GOAL OF THE EXERCISE
Could you repeat the records below exactly, without the pictures?

DATA

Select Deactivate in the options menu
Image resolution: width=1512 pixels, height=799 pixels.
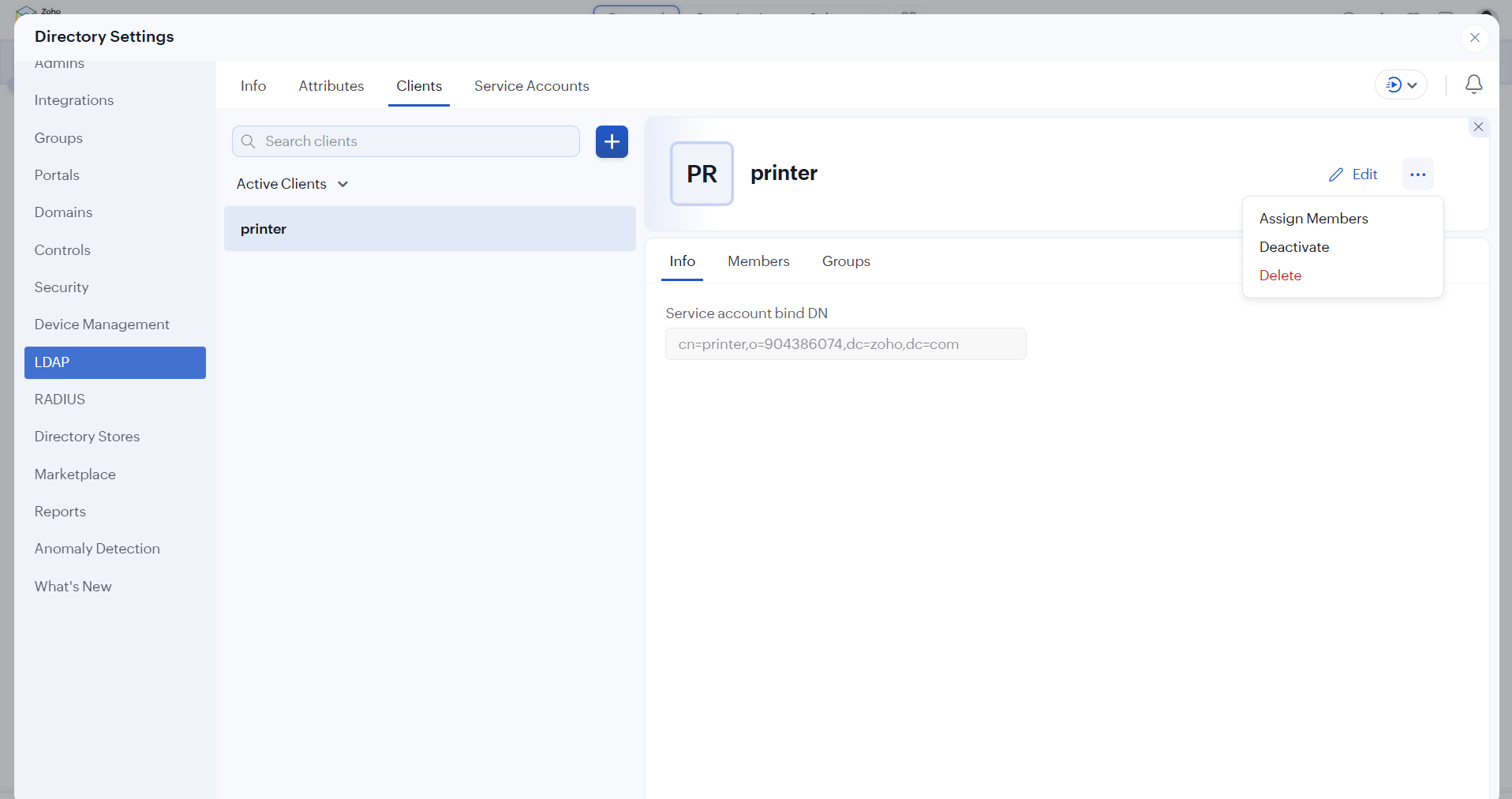1293,247
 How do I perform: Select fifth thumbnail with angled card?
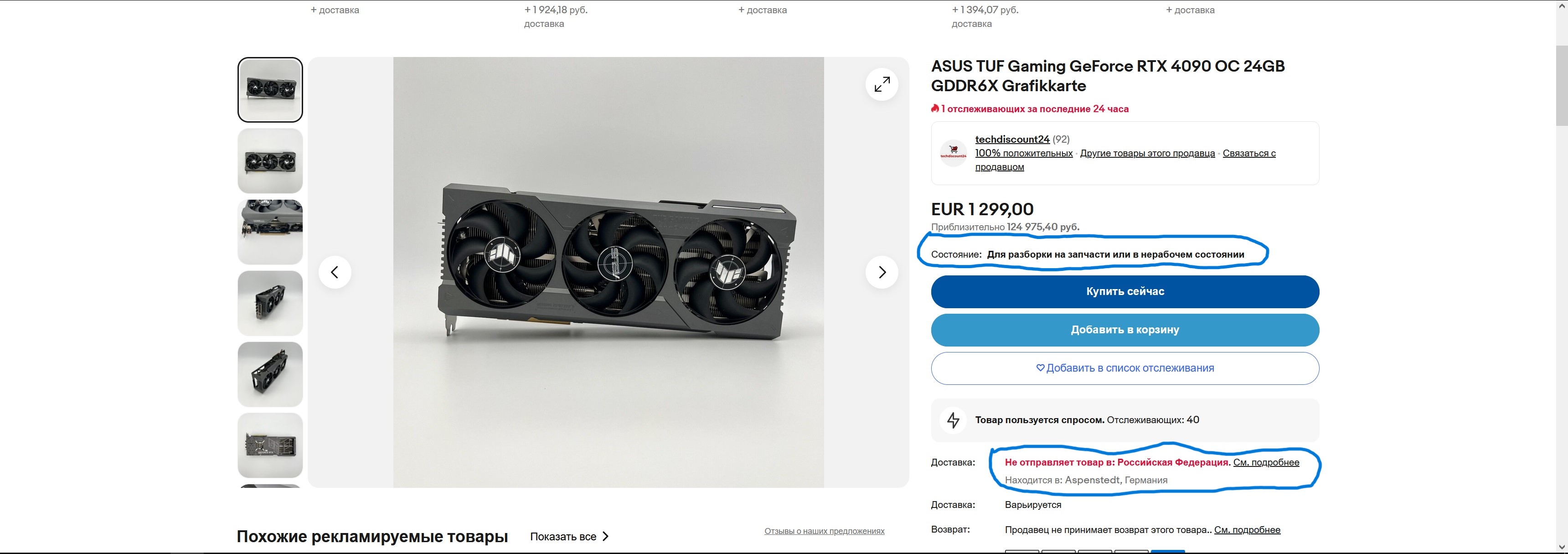[270, 374]
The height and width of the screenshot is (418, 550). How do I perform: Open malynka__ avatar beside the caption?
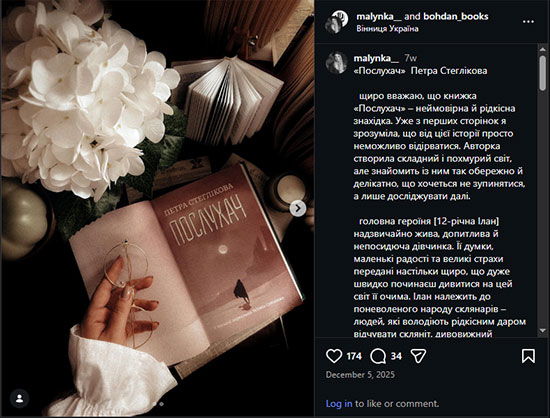tap(336, 63)
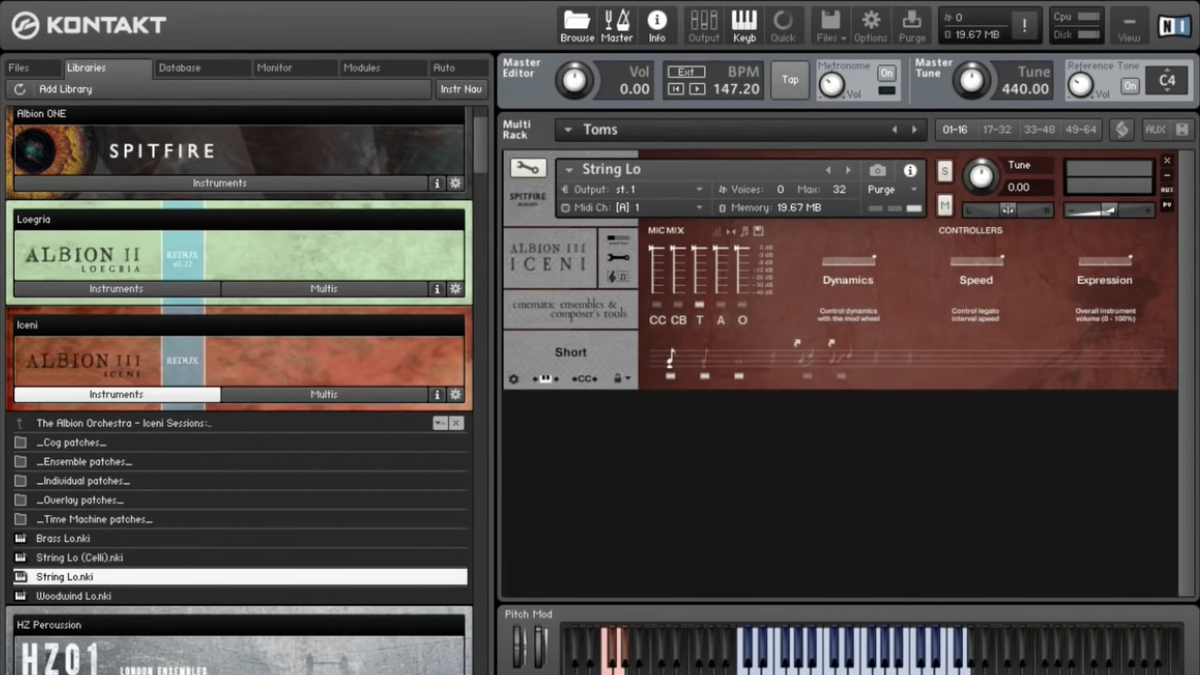Open the Info icon in toolbar

[657, 25]
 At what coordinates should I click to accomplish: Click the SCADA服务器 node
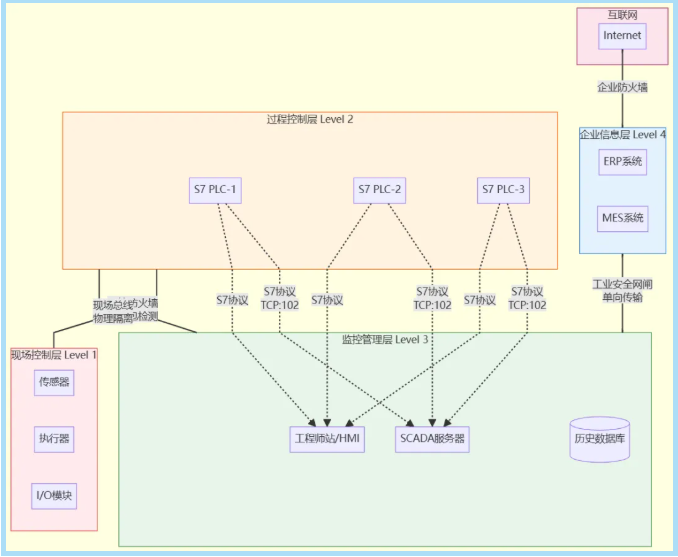432,438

TASK RESULT
Select Deactivate in the options menu
Image resolution: width=1512 pixels, height=799 pixels.
1293,247
 How do I perform: Select fifth thumbnail with angled card?
[270, 374]
The height and width of the screenshot is (418, 550). How do I perform: Open malynka__ avatar beside the caption?
tap(336, 63)
Open the Info icon in toolbar

[657, 25]
 At what coordinates should I click to accomplish: Click the SCADA服务器 node
432,438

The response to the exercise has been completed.